Cys2His2 Zinc finger proteins are the most common type of DNA-binding domain found in the majority of eukaryotic genomes. Each finger contains ~30 aa of the consensus (F/Y)-X-C-X2-5-C-X3-(F/Y)-X5-y-X2-H-X3-5-H, where X represents any amino acid and y is a hydrophobic residue, which folds into a simple beta-beta-alpha motif around a tetrahedrally coordinated single zinc ion.

The Cys2His2 zinc finger motif is a versatile scaffold for the recognition of a variety of different DNA sequences. Using the sequence of Zif268 as a framework zinc fingers with novel specificities have been created by design or by selection via phage display or bacterial two-hybrid selection from libraries in which the residues in the recognition helix have been randomized. In ?general selection, especially using a bacterial system, yields proteins with superior specificities.

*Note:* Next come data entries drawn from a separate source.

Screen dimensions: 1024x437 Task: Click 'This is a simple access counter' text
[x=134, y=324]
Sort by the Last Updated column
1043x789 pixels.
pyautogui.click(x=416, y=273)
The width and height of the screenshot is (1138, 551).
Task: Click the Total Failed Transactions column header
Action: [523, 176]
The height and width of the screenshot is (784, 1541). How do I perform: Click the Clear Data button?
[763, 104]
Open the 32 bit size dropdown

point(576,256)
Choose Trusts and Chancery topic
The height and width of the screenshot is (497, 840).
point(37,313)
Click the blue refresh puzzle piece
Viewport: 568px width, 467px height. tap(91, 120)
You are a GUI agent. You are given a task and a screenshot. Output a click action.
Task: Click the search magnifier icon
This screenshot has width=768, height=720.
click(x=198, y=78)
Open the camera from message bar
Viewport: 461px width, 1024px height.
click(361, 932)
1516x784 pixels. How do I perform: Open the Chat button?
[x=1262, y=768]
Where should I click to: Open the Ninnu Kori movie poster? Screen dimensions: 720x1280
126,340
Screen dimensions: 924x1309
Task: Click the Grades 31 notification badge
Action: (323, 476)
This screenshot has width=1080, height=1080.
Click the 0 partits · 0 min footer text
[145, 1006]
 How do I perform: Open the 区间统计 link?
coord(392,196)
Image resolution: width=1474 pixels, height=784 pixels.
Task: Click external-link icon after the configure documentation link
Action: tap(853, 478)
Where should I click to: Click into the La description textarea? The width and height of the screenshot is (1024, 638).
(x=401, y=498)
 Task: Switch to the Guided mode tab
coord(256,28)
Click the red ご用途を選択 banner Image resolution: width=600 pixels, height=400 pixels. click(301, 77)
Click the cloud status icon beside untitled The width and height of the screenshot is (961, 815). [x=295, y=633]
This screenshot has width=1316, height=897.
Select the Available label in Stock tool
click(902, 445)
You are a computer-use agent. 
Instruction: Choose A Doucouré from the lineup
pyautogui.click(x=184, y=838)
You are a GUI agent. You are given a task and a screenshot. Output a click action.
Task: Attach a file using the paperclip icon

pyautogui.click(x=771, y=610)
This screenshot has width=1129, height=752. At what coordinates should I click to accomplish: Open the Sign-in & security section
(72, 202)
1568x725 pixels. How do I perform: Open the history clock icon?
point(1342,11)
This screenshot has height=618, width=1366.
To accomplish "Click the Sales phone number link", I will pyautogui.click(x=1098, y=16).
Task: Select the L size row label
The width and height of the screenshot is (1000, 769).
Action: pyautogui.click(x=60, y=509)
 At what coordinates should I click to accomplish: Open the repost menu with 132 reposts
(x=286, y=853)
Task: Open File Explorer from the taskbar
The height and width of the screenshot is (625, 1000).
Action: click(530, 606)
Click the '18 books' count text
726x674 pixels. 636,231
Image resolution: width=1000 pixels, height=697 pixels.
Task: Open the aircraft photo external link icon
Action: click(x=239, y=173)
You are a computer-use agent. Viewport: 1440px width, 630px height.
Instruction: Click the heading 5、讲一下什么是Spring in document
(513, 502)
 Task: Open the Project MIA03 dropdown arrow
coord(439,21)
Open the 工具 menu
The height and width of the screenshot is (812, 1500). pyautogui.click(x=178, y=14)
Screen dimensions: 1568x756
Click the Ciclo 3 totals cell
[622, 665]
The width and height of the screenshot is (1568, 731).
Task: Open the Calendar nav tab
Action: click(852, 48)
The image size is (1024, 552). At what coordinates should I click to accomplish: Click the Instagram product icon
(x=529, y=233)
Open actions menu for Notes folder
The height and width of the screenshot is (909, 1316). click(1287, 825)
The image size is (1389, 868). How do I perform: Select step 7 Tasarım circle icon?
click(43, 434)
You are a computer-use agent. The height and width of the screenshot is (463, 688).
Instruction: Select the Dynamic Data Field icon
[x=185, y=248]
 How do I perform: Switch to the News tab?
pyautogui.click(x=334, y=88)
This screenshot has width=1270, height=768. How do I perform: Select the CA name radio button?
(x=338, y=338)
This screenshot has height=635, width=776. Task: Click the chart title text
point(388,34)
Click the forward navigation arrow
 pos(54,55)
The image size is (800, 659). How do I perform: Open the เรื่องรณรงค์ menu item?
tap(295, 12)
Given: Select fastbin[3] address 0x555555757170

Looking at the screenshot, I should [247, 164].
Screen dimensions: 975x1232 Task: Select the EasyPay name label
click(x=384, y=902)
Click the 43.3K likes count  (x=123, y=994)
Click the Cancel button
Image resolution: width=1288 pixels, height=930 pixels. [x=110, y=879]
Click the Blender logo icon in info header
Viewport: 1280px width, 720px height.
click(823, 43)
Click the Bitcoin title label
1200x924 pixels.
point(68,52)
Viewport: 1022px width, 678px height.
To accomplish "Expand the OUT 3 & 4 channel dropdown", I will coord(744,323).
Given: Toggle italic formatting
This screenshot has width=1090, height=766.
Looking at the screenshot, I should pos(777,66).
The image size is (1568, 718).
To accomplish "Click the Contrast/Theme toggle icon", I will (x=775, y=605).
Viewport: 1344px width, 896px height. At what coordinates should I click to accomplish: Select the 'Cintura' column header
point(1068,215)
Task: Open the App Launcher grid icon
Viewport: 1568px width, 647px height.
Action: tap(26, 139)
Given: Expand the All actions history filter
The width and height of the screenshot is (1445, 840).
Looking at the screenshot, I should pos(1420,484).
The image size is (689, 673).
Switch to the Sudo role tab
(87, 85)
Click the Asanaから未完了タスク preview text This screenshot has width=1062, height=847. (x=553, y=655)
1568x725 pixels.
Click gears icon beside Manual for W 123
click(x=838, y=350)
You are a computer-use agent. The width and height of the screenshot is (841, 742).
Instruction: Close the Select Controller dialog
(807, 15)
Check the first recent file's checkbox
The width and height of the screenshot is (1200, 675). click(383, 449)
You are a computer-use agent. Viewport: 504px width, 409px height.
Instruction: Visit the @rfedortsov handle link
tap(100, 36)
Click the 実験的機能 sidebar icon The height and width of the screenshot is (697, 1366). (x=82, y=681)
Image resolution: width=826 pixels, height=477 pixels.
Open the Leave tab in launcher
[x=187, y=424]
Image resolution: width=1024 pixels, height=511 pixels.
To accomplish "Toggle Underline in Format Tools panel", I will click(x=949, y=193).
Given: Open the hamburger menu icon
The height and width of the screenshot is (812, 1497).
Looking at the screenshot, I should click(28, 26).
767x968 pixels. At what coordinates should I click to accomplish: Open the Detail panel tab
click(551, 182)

zif268 recognition    zif268 aa seq



Legend for figures: The canonical zinc finger protein Zif268 recognizes its binding site using three Cys2His2 zinc fingers [DNA recognition by Zif268]. Each finger inserts its a helix into the major groove, and DNA recognition is mediated by amino acids at positions –1, 2, 3 and 6 from this helix (numbered with respect to the start of the alpha helix). The majority of contacts are made to one strand of the DNA. Interactions that are mediated by hydrogen bonds between the fingers and DNA are indicated by arrows in the panel on the right; hydrophobic interactions are indicated by open circles. An alignment of the amino acid sequence of the three Cys2His2 zinc fingers from Zif268 is shown for reference. Adjacent fingers are connected by ‘canonical’ linkers (TGQKP and TGEKP). The residues from each finger involved in defining DNA specificity are indicated in blue; residues involved in zinc coordination are indicated in purple. The secondary structure elements are indicated above the sequence with arrows indicating beta- strands and the cylinder denoting alpha-helices.